Detrás de esa deuda millonaria se esconde una realidad empresarial muy deteriorada. Según la documentación mercantil a la que ha tenido acceso este medio, el entramado de sociedades que la actriz construyó durante sus años de mayor proyección internacional se encuentra prácticamente paralizado. De las varias empresas que creó junto a su exmarido, Orson Salazar, solo una se mantiene formalmente al día: Espejito Espejito S.L., que ha depositado las cuentas del ejercicio 2024 y ha evitado el bloqueo administrativo que afecta a las demás.
Espejito Espejito S.L. es, sin embargo, una sociedad prácticamente inactiva. Las cuentas reflejan que no ha registrado ingresos durante todo el ejercicio, carece de movimiento empresarial significativo y su actividad es testimonial. La propia administradora certifica en la documentación oficial la ausencia de operaciones relevantes. A pesar de ello, la empresa conserva un patrimonio que incluye un inmueble en Madrid y un balance superior a los 157.000 euros, aunque sus obligaciones superan los 122.000 euros, dejando un patrimonio neto de apenas 34.000 euros.
El panorama es mucho más sombrío para las otras dos sociedades vinculadas a la actriz. Tanto Max Club 69 O P S.L. como Orpasa Patrimonio S.L. presentan cierre de hoja registral, lo que impide inscribir cualquier cambio de administradores, ampliaciones de capital o modificaciones societarias hasta que regularicen sus obligaciones mercantiles.
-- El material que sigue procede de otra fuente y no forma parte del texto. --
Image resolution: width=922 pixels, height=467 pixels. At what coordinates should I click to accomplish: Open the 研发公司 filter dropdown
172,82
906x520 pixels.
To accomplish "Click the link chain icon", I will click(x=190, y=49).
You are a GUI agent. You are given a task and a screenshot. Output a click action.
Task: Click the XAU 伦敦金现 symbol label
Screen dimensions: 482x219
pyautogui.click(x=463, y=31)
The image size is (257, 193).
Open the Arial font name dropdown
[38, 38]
En la práctica, ambas permanecen bloqueadas administrativamente y sin actividad conocida desde hace años, lo que refleja el progresivo abandono del entramado empresarial que se construyó durante las dos últimas décadas.
La crisis financiera de Paz Vega coincide con su separación de Orson Salazar, quien durante casi veinticinco años no solo fue su marido, sino también la persona que gestionó su carrera profesional y su estructura empresarial. La ruptura ha obligado a revisar el reparto y la gestión de un patrimonio compartido que incluía inmuebles, sociedades y distintos activos. Según diversas informaciones, la actriz habría decidido asumir personalmente la gestión de sus asuntos económicos después de que durante años esa responsabilidad recayera casi exclusivamente sobre su entonces marido y representante.
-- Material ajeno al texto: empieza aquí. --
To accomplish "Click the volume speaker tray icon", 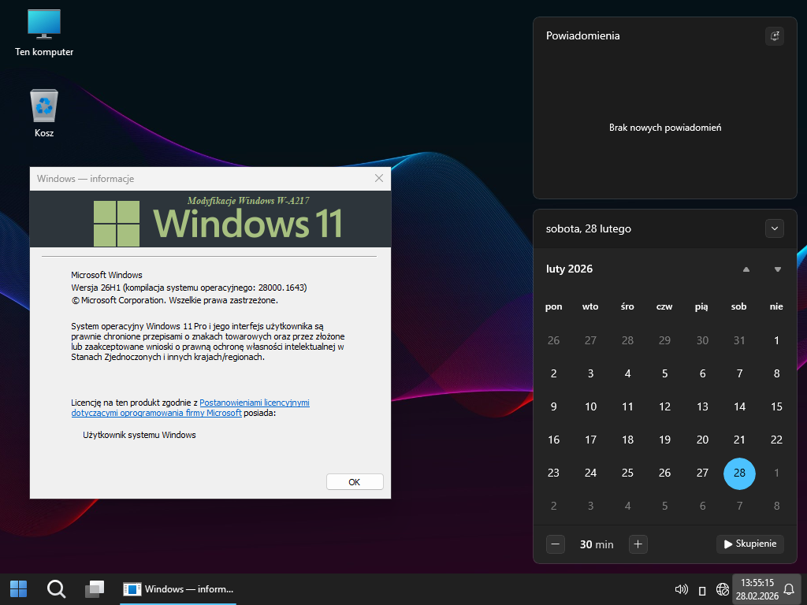I will pos(682,589).
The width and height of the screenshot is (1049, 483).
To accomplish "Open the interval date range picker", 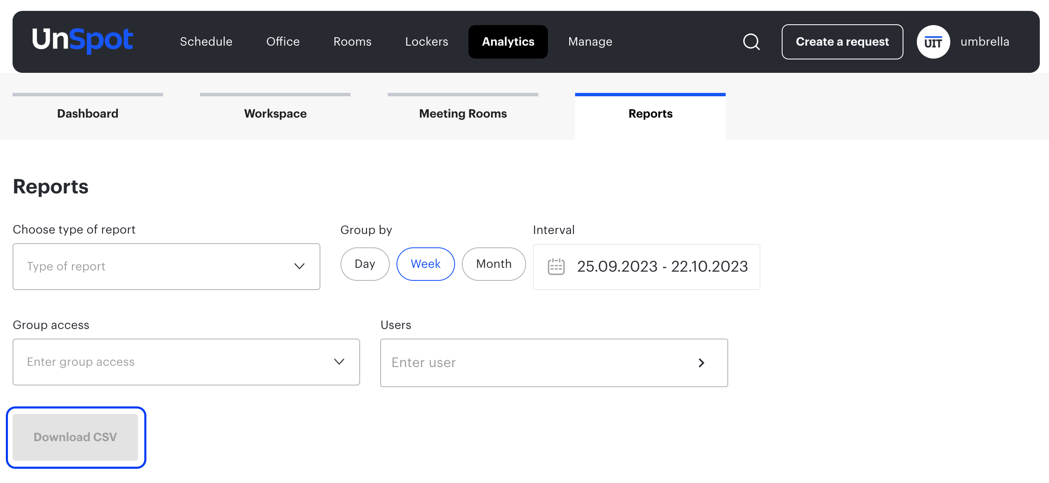I will tap(662, 267).
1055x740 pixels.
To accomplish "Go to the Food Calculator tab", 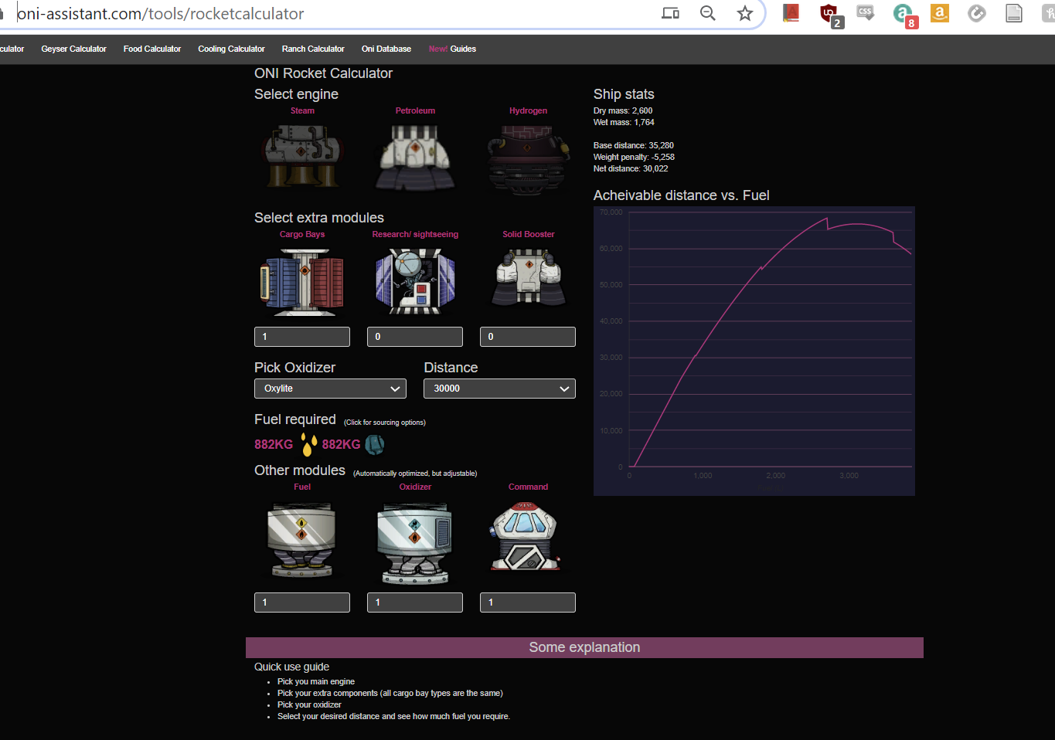I will [x=152, y=49].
Las consecuencias de esta situación han trascendido el ámbito mercantil. Parte de la vivienda que la actriz poseía en la calle Argensola, en el barrio de Justicia de Madrid, terminó siendo objeto de actuaciones derivadas de las reclamaciones de Hacienda y acabó saliendo a subasta. Distintas publicaciones han situado posteriormente a la intérprete residiendo temporalmente en la vivienda de su hermana Sara mientras afrontaba tanto la separación como la reorganización de su patrimonio. Una imagen muy alejada de la estrella internacional que durante años desarrolló buena parte de su carrera entre España y Hollywood.
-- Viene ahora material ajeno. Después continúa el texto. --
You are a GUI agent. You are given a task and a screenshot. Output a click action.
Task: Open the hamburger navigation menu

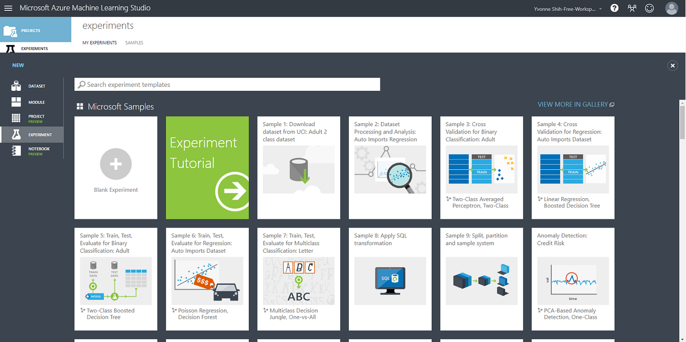[8, 8]
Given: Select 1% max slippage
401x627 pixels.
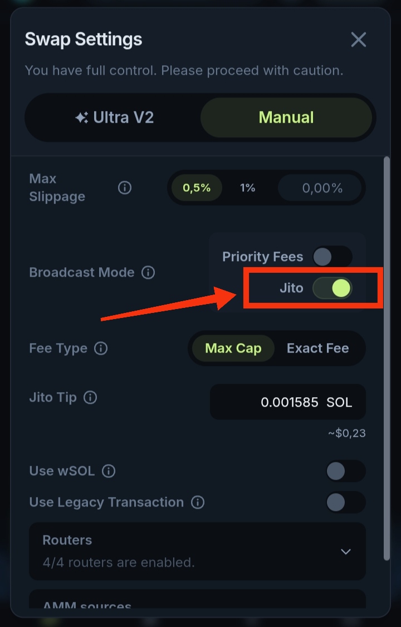Looking at the screenshot, I should 248,188.
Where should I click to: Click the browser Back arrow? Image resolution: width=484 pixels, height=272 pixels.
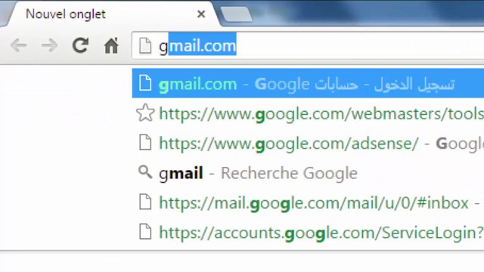[19, 45]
La presencia de Paz Vega en la lista de morosos no es nueva, pero la magnitud de la deuda y el deterioro de su estructura empresarial dibujan un escenario complejo. La actriz, que alcanzó la fama con películas como «Lucía y el sexo» y «El otro lado de la cama», y que luego dio el salto a Hollywood con títulos como «Spanglish» y «Los ángeles de Charlie: Al límite», se enfrenta ahora a un proceso de reorganización financiera que aún está lejos de resolverse. Mientras tanto, la única sociedad que mantiene a flote, Espejito Espejito S.L., sigue existiendo desde el punto de vista jurídico, pero hace tiempo que dejó de desarrollar la actividad para la que fue creada.